Toplumsallaşma: Bireyin toplumla etkileşime girmesi ve toplumla olumlu yönde bütünleşmesidir.
Rehabilitasyon: Genel anlamda rehabilitasyon ‘iyileştirme’ anlamında kullanılmakla beraber suçluluk konusunda rehabilitasyon kavramı, kişide suç davranışına ilişkin farkındalık yaratma ve suça ilişkin kontrol duygusunu geliştirme, kişide var olan psikolojik ve sosyal sorunları iyileştirme anlamında kullanılmaktadır.
Koruyucu ve destekleyici tedbirler: 5395 sayılı çocuk koruma kanununda yer alan tedbirler olmakla beraber, sağlık, bakım, barınma, danışmanlık ve eğitim tedbirlerini içermektedir.
Güvenlik tedbiri: Kişileri belli haklardan yoksun bırakma, eşya ve kazançlarına el koyma, sınırdışı etme gibi tedbirleri kapsamaktadır.

SUÇLULUĞUN NEDENLERİ
“Suçluluk denilince, akla ilk önce “yasaklanan” veya “cezalandırılan” davranışlar gelir. Ceza Hukuku anlamında suç kavramına göre ise, kanun tarafından ceza yaptırımı ile tehdit edilen bütün hareketler anlaşılır. Ceza hukukunda ikilik sisteminden söz edilir. Bunlar cezalar ve emniyet tedbirleridir”
Suçluluğa ilişkin bazı nedenler maddeler halinde ele alınmıştır.
• Parçalanmış aile faktörü:
• Medya Etkisi: Çocuklarda kendilerine model olarak seçtikleri, televizyon dizilerindeki daha çok mafya lideri tiplemesi oldukça yaygınlaşmakta, çocuklar medyadaki bazı karakterleri kendileri ile özdeşleştirmektedir.
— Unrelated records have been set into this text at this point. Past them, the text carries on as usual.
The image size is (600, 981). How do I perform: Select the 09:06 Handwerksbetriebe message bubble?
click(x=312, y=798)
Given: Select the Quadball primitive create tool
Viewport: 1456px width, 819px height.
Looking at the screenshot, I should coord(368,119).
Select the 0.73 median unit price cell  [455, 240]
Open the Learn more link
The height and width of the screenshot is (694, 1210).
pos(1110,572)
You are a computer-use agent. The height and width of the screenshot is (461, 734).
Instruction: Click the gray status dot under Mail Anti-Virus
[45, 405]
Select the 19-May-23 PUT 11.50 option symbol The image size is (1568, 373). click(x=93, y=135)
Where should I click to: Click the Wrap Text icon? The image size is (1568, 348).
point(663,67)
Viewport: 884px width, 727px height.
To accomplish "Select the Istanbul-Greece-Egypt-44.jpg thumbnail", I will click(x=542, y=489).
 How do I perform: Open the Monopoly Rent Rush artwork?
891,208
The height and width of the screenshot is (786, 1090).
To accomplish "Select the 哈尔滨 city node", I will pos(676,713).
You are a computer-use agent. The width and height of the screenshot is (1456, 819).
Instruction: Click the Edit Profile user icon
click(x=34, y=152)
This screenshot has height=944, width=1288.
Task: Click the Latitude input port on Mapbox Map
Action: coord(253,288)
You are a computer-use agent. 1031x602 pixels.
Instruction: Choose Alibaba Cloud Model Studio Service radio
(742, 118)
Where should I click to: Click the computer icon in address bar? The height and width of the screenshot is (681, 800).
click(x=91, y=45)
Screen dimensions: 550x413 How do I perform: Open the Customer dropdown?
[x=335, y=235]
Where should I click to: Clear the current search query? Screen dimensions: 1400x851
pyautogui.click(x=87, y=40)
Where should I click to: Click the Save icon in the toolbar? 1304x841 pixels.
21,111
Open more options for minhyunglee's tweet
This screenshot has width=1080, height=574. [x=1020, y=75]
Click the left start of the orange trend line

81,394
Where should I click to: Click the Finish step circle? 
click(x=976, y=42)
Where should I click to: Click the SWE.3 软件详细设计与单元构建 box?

• Ataerkil aile yapısı ve ailenin çocuktan beklentileri: Bir diğer konuda göç eden ailenin çocuktan çalışma beklentisidir.
• Ergenlik
• Yoksulluk:
• Akran İlişkileri:
ÇOCUK VE ERGEN SUÇLULUĞUNUN TÜRLERİ
Zekâ geriliği nedeniyle görülebilen suçluluk
Ergenlik dönemi nedeniyle işlenebilen suçlar
Rol model eksikliği
Fiziksel rahatsızlıklar ve problemler
Ekonomik yetersizlikler
Nörotik suçlular kategorisi
Psikopatik suçlar
SUÇLULUKLA İLGİLİ ULUSLARARASI ALANDA YAPILAN DÜZENLEMELER
Çocukların bakımı veya korunmasından sorumlu kurumların, hizmet ve faaliyetlerin özellikle güvenlik sağlık, personel sayısı ve uygunluğu ve yönetimin yeterliliği açısından, yetkili makamlarca konulan ölçülere uymalarını taahhüt ederler. Çocuk Suçluluğunun Önlenmesine İlişkin Birleşmiş Milletler Yönlendirici İlkeleri: Riyad İlkeleri 14 Aralık 1990 tarihinde kabul edilmiştir. Yasal düzenlemeler ve çocuk ceza adalet sisteminde hükümeti sorumlu tutmuştur.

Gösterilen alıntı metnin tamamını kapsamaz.